Hate is loud.
And on TikTok, it has a hashtag. #ihatemybf is everywhere. It isn’t a cry for help or a genuine complaint about emotional cheating or neglect. It is something else entirely.
The cruelty isn’t the point here.
Real talk? Most of these women are in stable relationships. They have partners they apparently don’t mind. But watch them diss them. Hard. They call themselves “manhaters.” It’s a joke to them, mostly, but a powerful one. Older generations swallowed the blue pill of submission. Gen Z spits it out. They want to be the manipulators now. Not the managed.
Scroll through the feed. Girls brag about lying to partners. Blocking numbers instantly after fights. Cheating just because. The comments section doesn’t judge. They celebrate it. “We can work this out”? No. “Just block him.” Always.
Is it healthy? Hardly. It encourages manipulation. Lying. Malice. Sure. But asking Gen Z women to care about healthiness misses the target completely.
Power dynamics shifted. Suddenly the girl holds the keys. Maybe for only ten seconds. Maybe forever. She uses technology to scream from the rooftops. Men become dead weight. Flawed. An obstacle course rather than a prize.

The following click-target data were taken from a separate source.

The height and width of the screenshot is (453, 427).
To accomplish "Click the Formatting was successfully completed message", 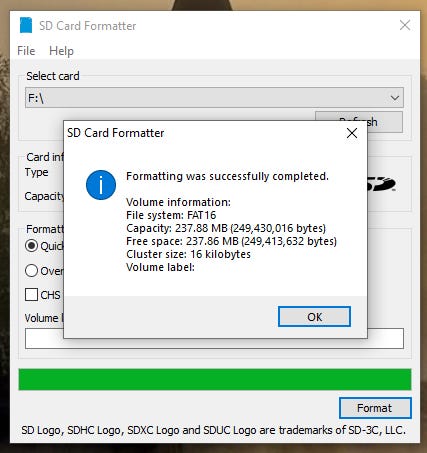I will 227,176.
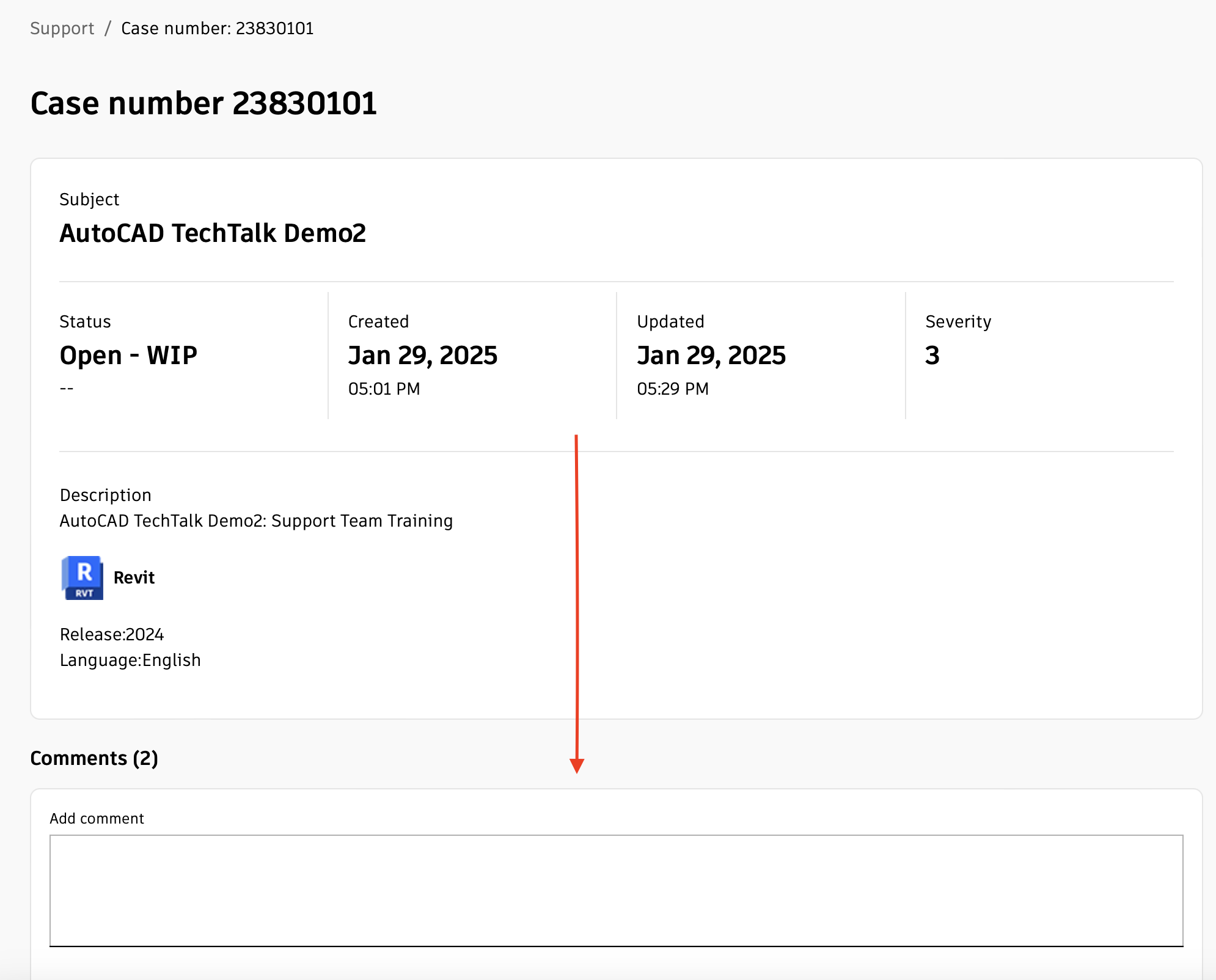The width and height of the screenshot is (1216, 980).
Task: Click the Add comment label
Action: pos(97,817)
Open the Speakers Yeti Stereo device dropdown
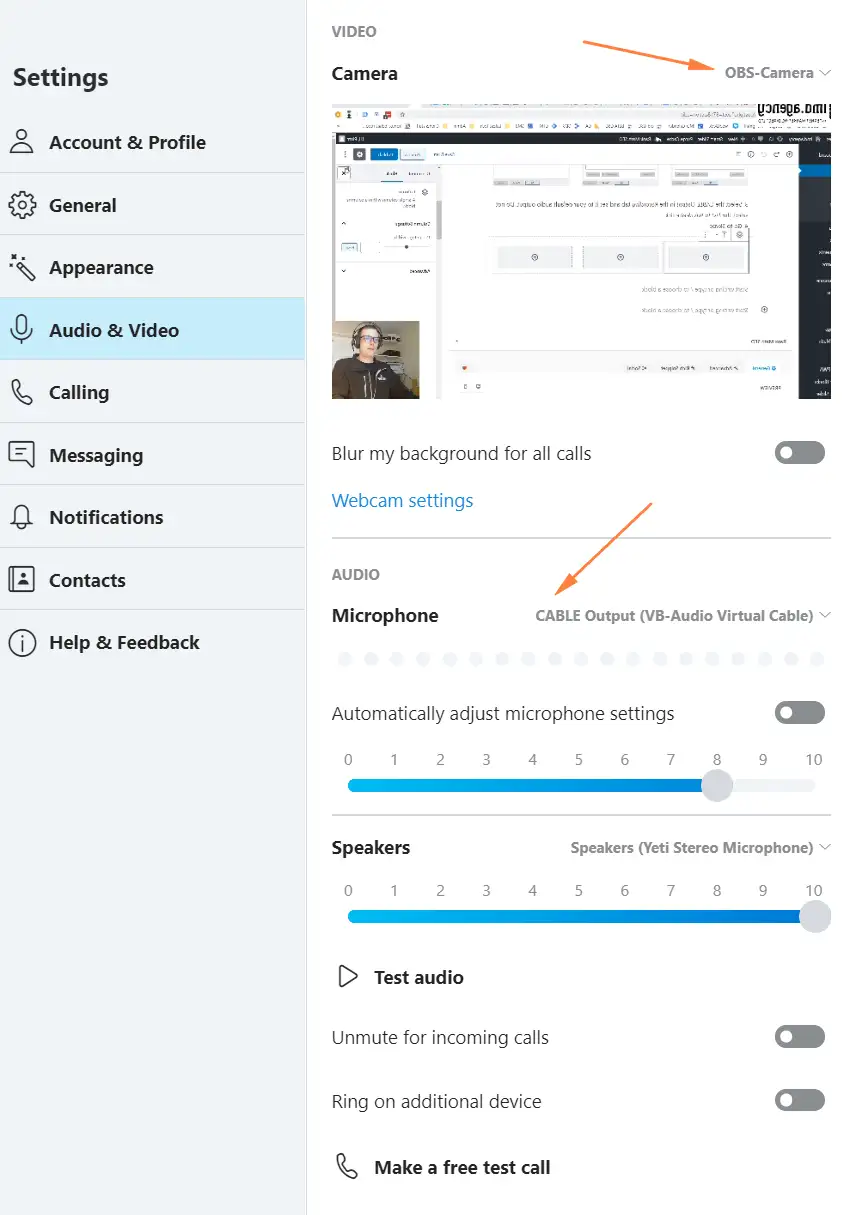 (x=700, y=848)
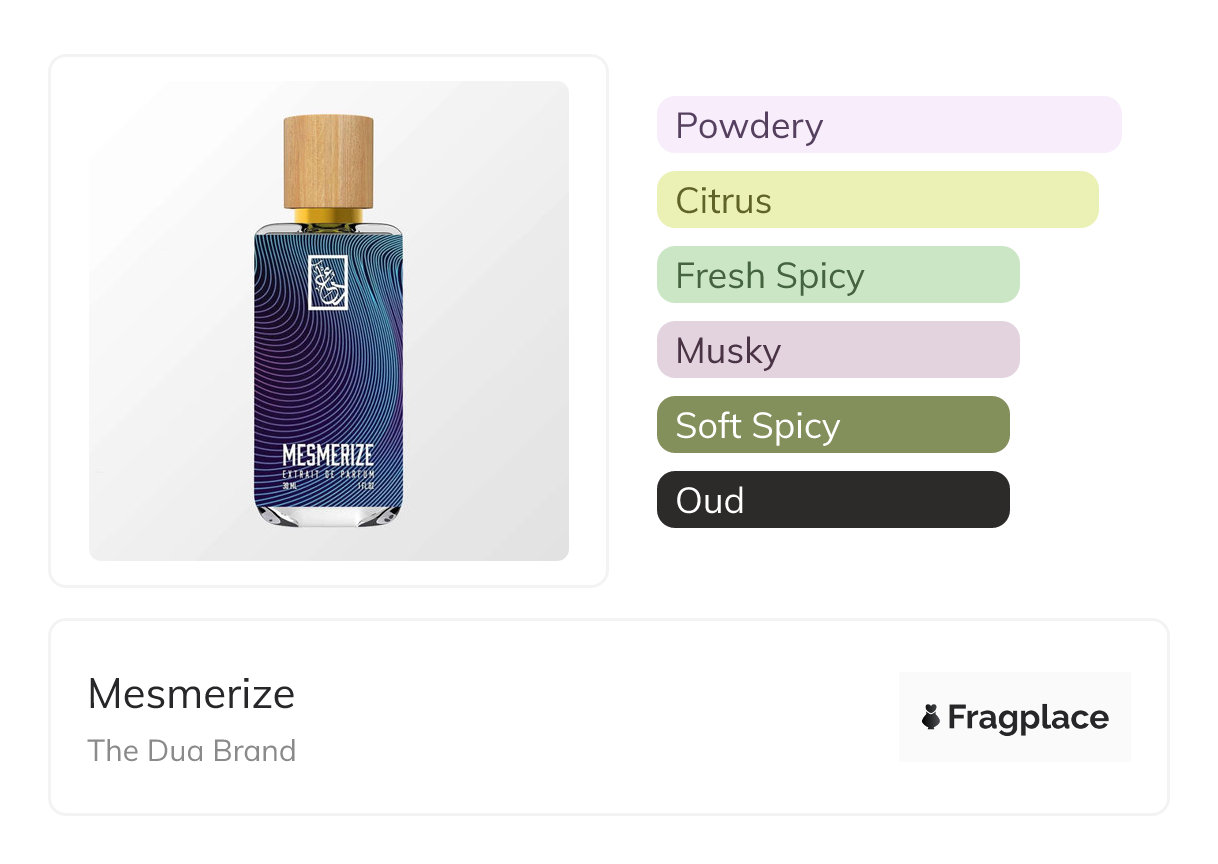Viewport: 1218px width, 864px height.
Task: Open the Mesmerize perfume title
Action: pos(191,694)
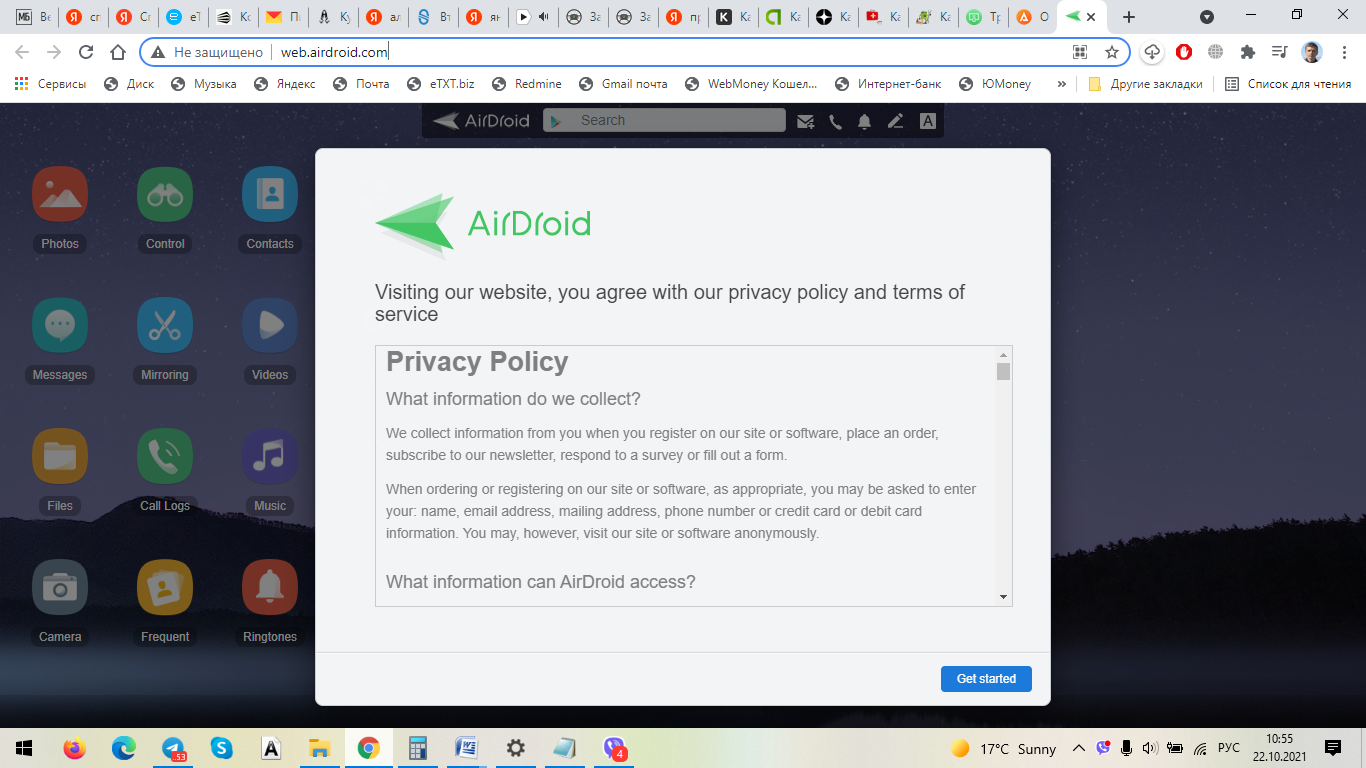
Task: Launch the Mirroring scissors icon
Action: pos(165,326)
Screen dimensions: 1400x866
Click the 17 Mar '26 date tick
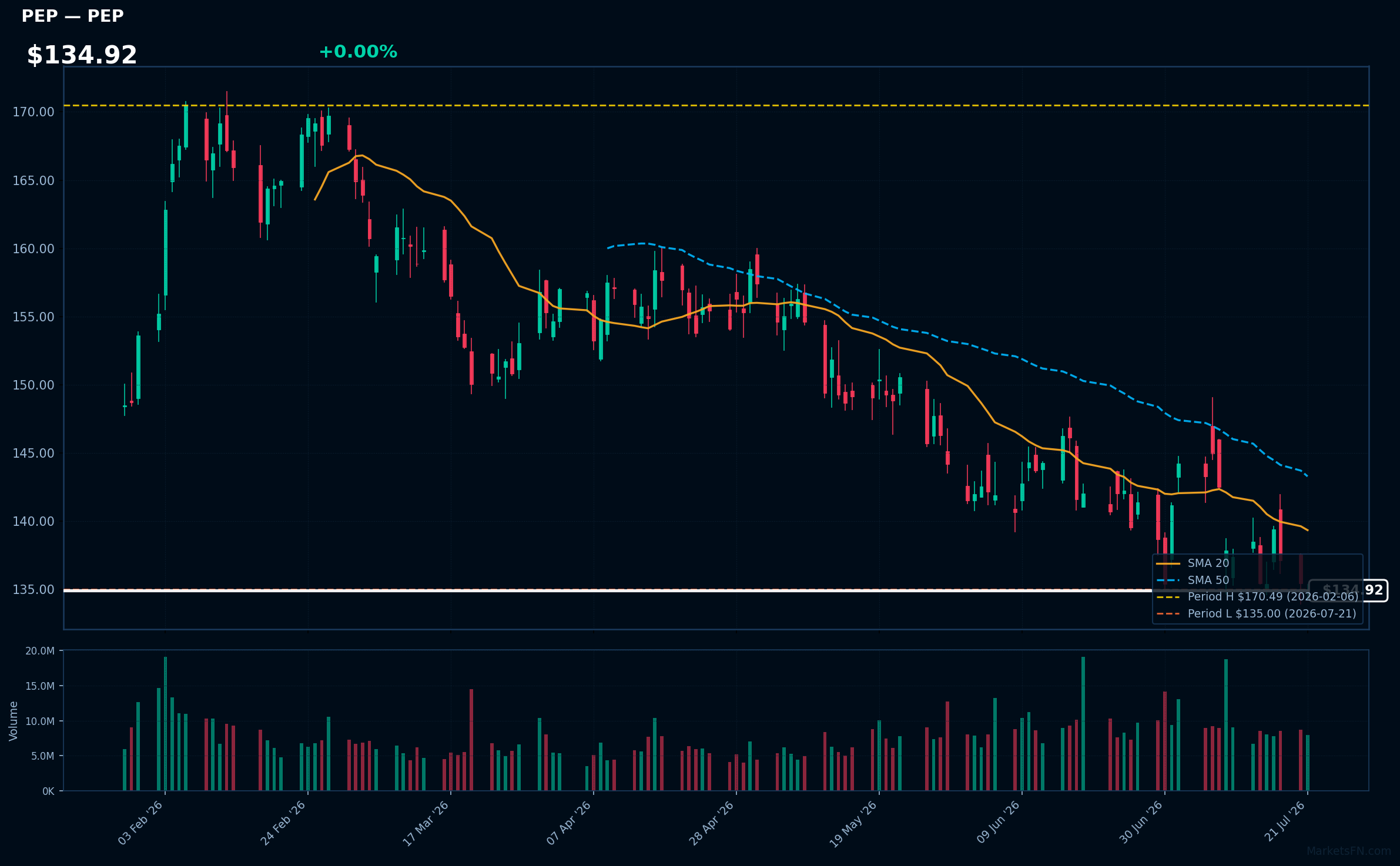point(426,823)
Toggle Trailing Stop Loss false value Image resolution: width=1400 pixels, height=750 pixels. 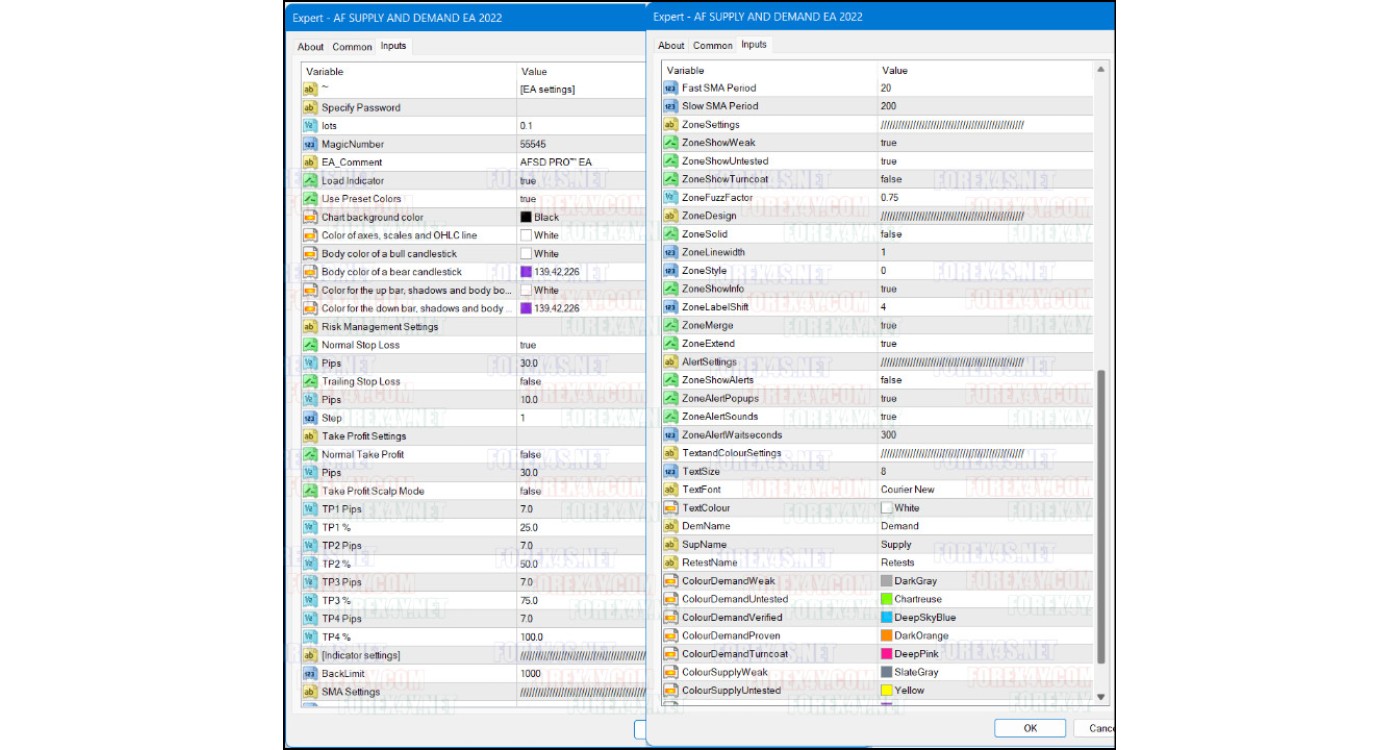pyautogui.click(x=530, y=381)
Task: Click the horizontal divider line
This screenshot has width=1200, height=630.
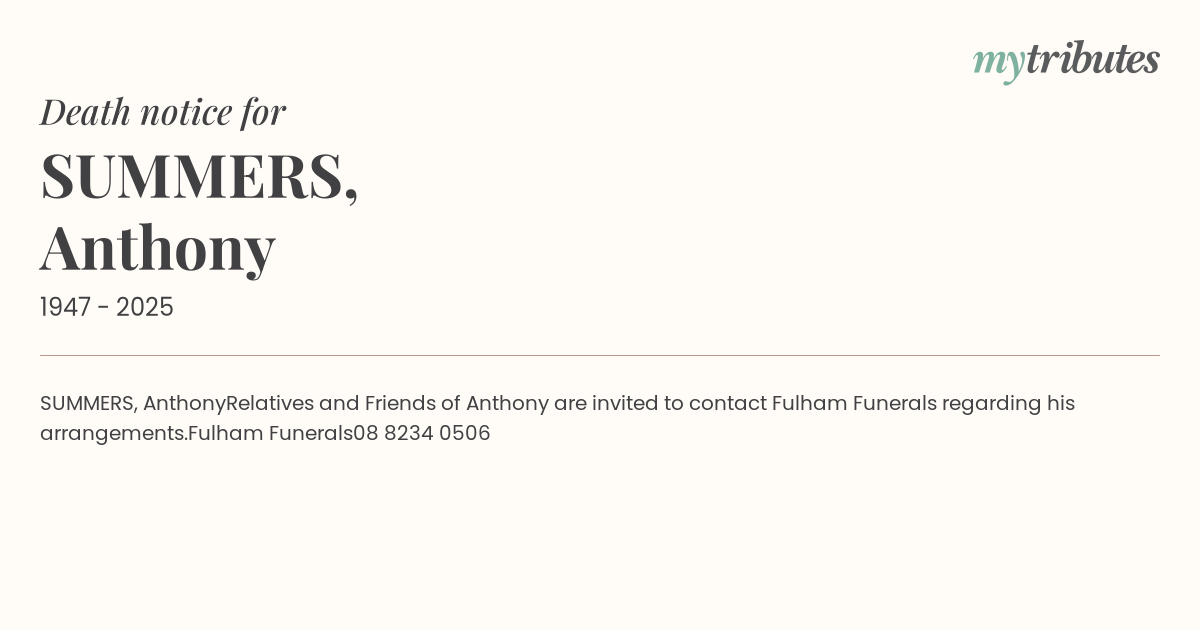Action: [600, 355]
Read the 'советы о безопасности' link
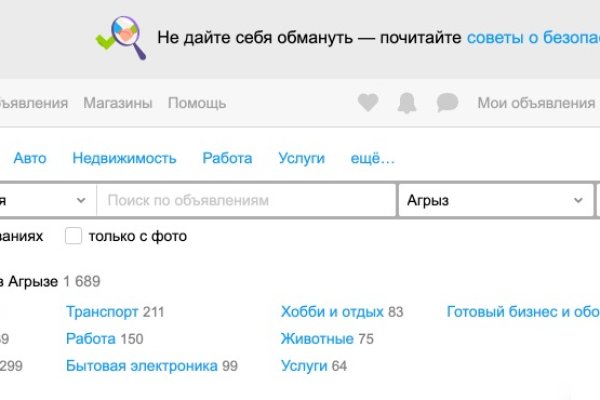This screenshot has height=400, width=600. pyautogui.click(x=532, y=38)
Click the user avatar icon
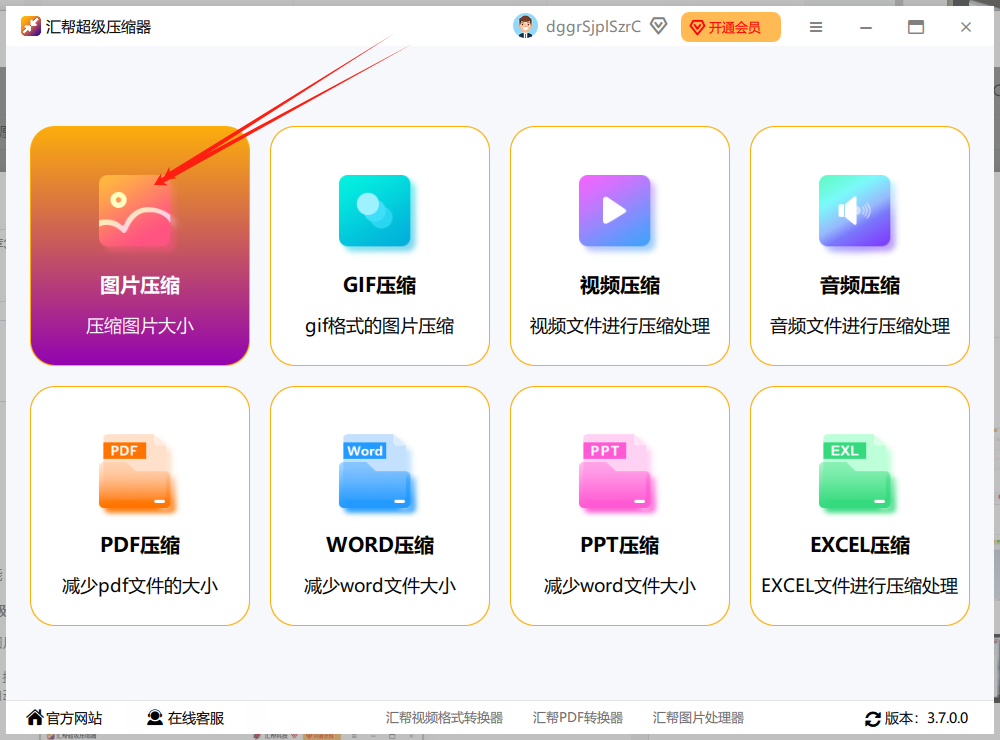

Some videos are wild. Over-the-top #ihatehim content designed for clicks. Others are quiet refusals to settle. Why marry for security anymore? You can afford your own rent. You have career options your grandmother dreamed about. Compatibility matters. Care matters. Money? Not the leash anymore.
It is a form of revenge for being expected to accommodate male ego for decades.
There’s a strange shame here too. Some girls seem embarrassed by how much they like their boyfriends. So they lash out. Broadcasting disdain acts as a shield against feeling soft. Vulnerable. Weak. Meanwhile, the single women on the feed aren’t lonely. They are coveting their own space. Solitude isn’t scary anymore. It’s coveted.
Could we do this nicer? Obviously. Could we talk about boundaries instead of bragging about lies? Yes.
But this isn’t about being nice.
It is about who pulls the strings now.
Women are testing the water of being unavailable. Difficult. Unimpressed. It feels good to be the prize. Even if you hate yourself a little for doing it. Even if the guy you’re “hating” is actually quite decent. The feeling of not needing him? That is the high.
Dating has changed because the dependency died. Men aren’t safety nets anymore. They are options. Flawed, fragile, and frankly optional.
So keep hating if you need to. Just remember why you started.